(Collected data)
==============================
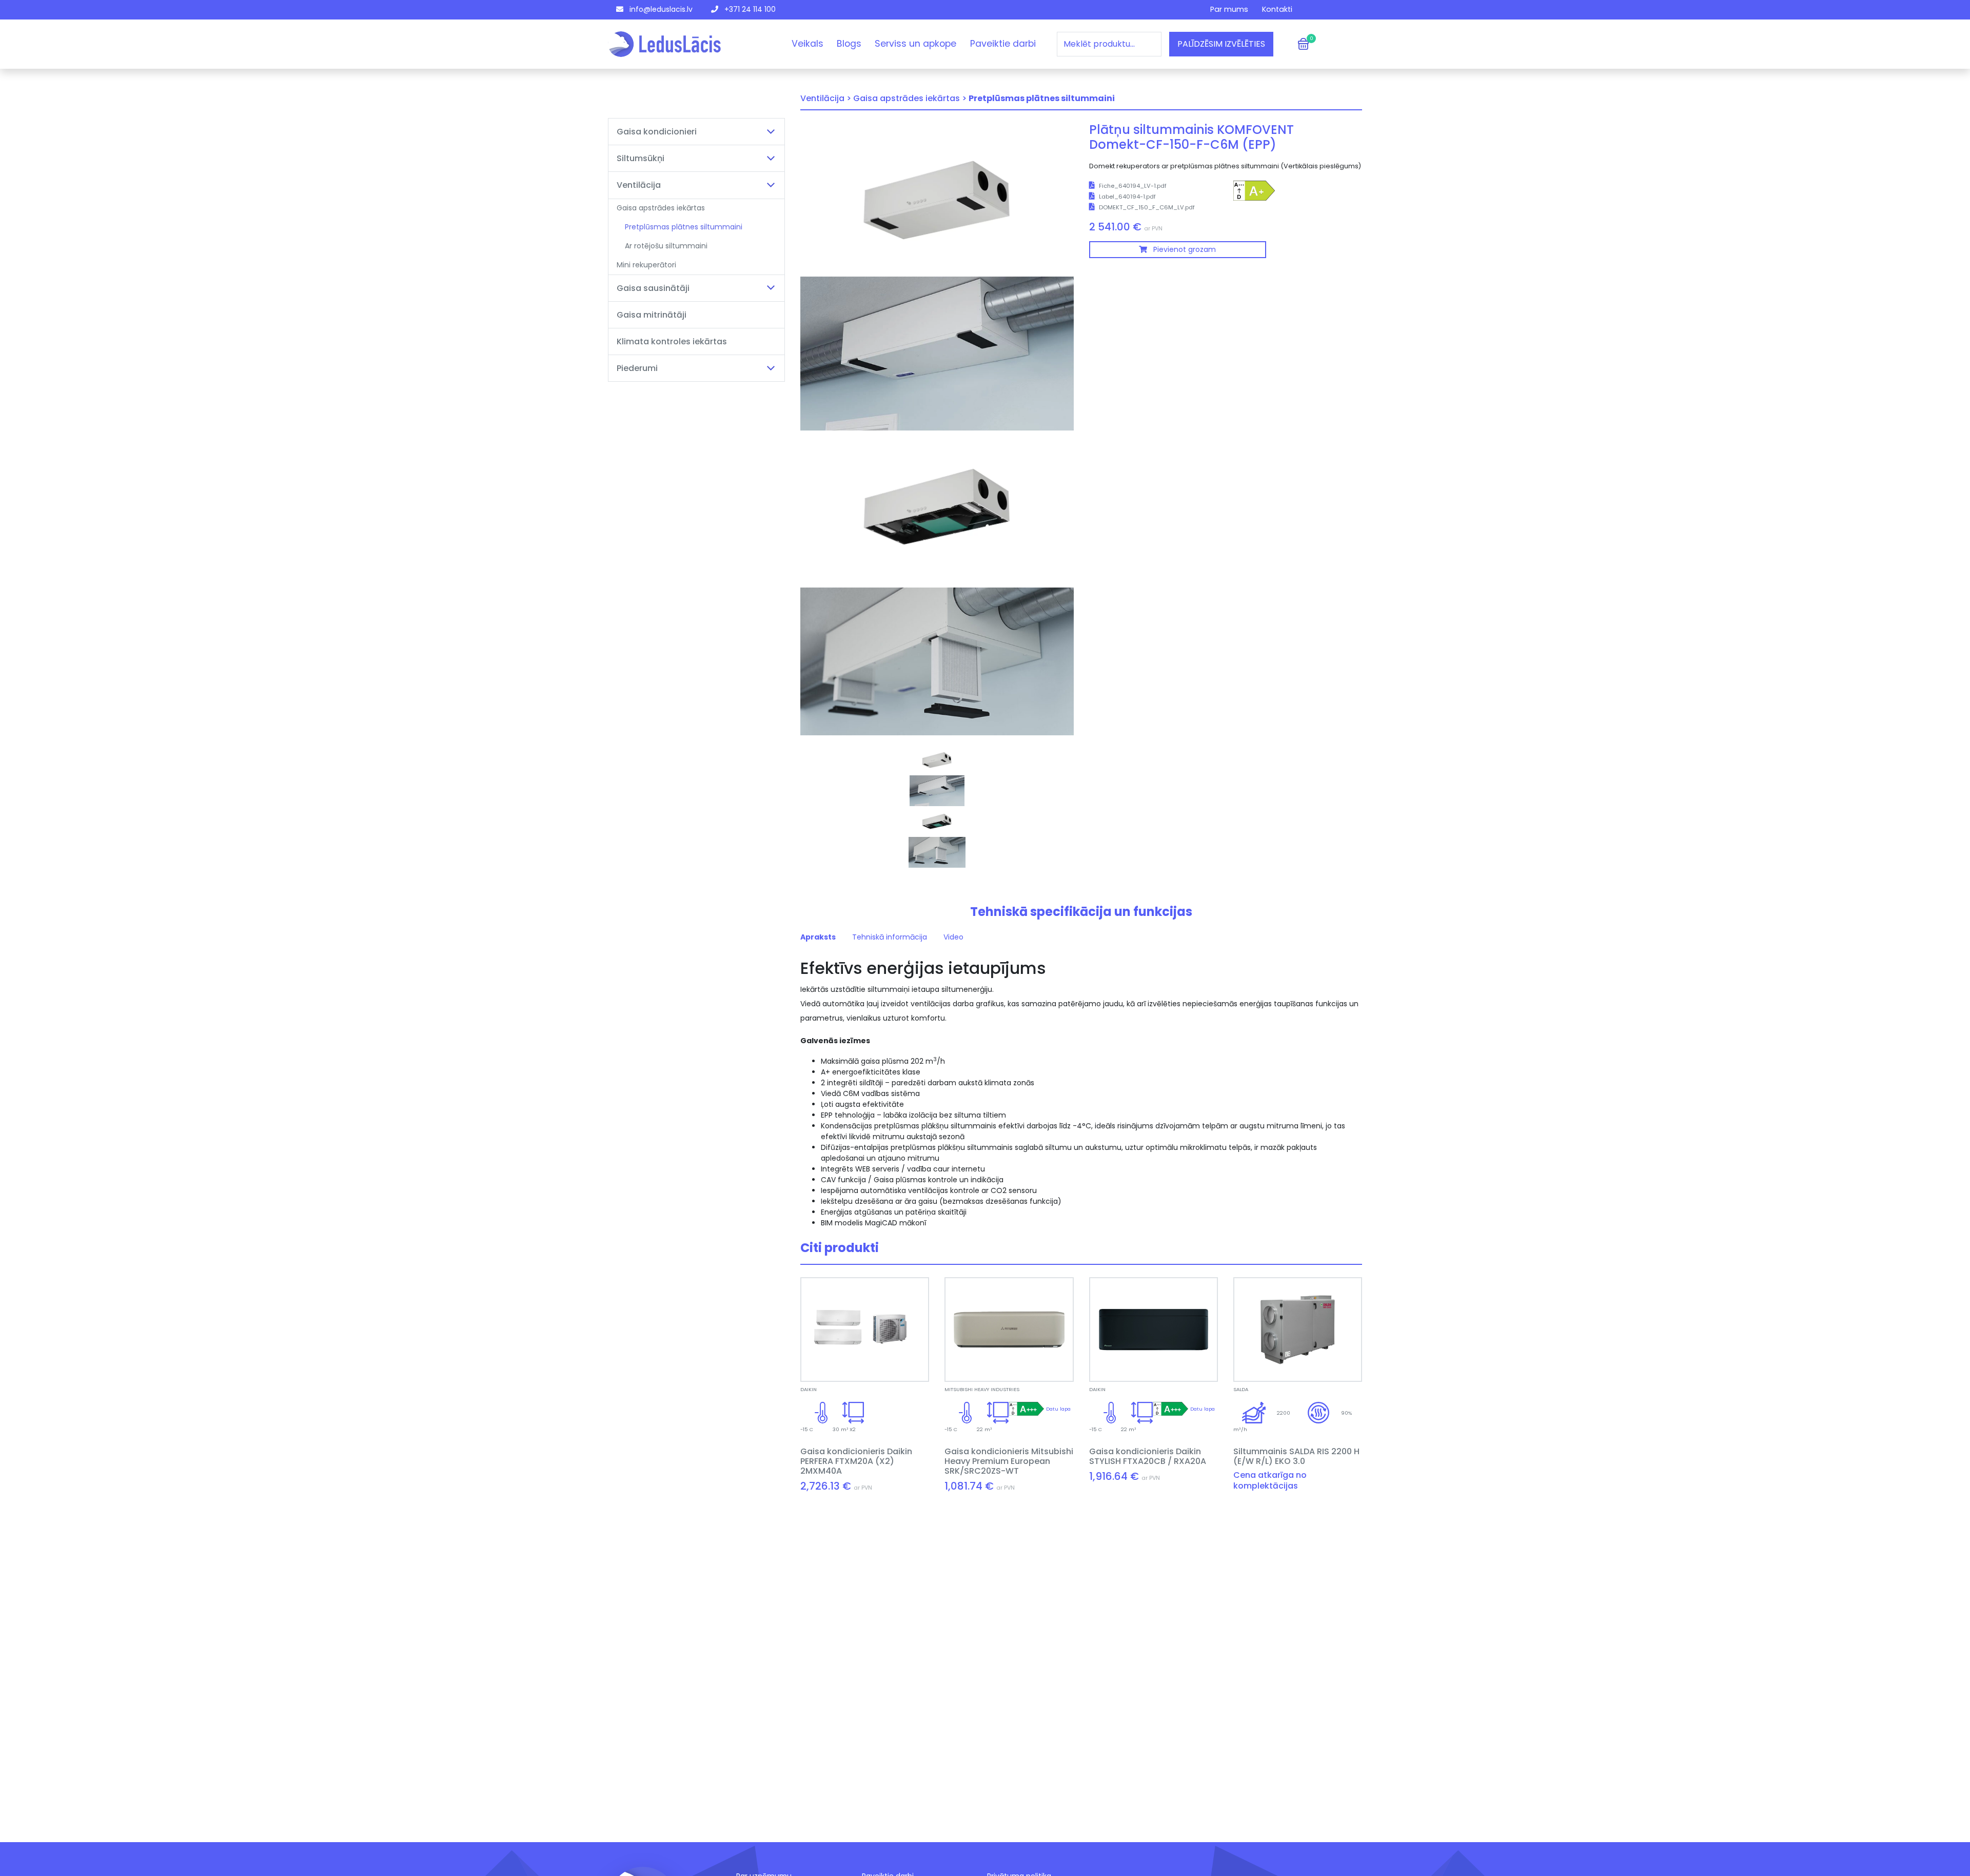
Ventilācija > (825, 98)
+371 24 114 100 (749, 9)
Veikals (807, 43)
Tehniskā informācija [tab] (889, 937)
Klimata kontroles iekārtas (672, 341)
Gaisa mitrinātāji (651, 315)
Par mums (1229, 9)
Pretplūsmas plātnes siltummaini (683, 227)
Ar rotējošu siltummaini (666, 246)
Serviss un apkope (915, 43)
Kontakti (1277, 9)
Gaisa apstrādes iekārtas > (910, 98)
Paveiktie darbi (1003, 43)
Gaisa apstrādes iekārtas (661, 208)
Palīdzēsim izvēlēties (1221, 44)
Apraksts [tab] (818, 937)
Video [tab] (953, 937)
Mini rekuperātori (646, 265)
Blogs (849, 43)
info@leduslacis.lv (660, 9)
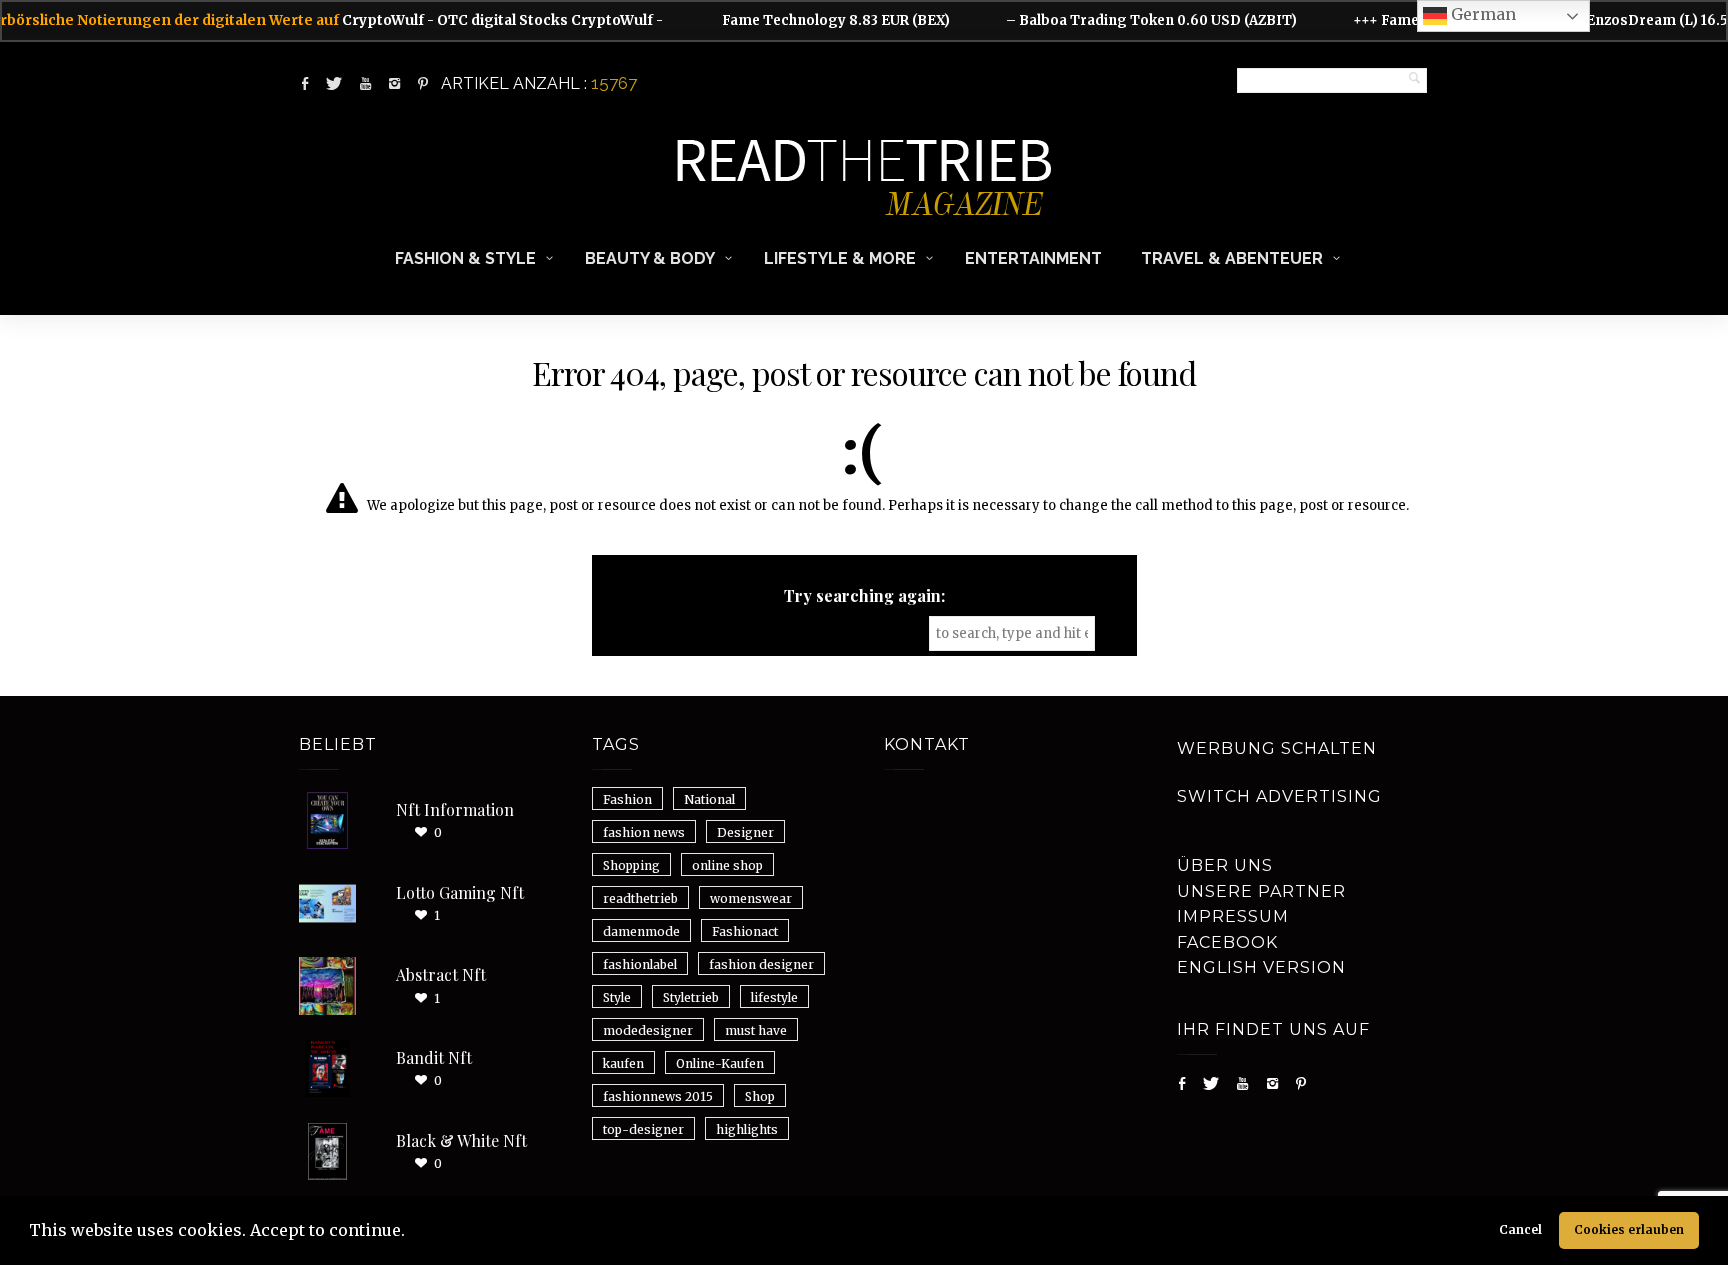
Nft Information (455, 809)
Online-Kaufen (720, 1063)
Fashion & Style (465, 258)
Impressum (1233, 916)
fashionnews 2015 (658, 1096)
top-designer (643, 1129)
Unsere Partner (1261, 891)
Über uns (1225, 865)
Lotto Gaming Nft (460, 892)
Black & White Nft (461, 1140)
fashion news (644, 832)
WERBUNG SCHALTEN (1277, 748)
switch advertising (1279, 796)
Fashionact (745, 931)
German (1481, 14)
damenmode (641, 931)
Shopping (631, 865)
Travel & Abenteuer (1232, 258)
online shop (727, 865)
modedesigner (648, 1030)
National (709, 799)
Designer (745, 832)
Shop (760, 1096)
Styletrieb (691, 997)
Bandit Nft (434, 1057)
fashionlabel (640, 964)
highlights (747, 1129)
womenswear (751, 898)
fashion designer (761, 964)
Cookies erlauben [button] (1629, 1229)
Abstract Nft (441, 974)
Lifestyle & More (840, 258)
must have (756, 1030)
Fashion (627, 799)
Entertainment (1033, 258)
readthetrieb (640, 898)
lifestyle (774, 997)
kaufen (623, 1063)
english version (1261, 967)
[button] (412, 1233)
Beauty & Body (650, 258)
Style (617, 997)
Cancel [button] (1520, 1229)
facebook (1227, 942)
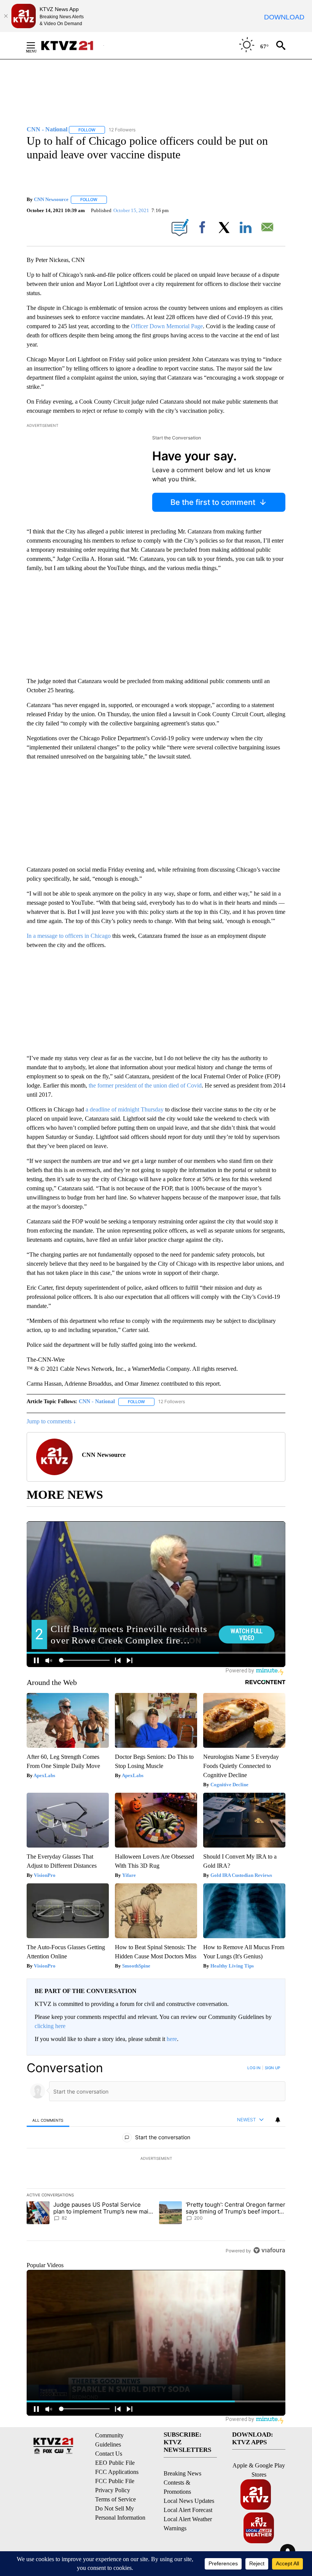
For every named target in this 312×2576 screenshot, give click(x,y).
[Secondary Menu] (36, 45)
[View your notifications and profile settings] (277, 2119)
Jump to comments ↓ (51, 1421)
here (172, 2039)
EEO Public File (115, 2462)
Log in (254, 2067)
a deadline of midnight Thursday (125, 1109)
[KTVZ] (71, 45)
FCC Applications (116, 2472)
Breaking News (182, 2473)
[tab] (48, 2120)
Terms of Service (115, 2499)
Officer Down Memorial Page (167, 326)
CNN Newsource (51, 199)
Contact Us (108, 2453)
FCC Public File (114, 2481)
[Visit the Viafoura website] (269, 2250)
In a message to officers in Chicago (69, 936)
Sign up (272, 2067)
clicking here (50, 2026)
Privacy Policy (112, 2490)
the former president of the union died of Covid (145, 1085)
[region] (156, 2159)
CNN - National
==============================
> Task directions: Show all lines above holding the word "apstrādes".

> Response area:
Gaisa apstrādes iekārtas > (910, 98)
Gaisa apstrādes iekārtas (661, 208)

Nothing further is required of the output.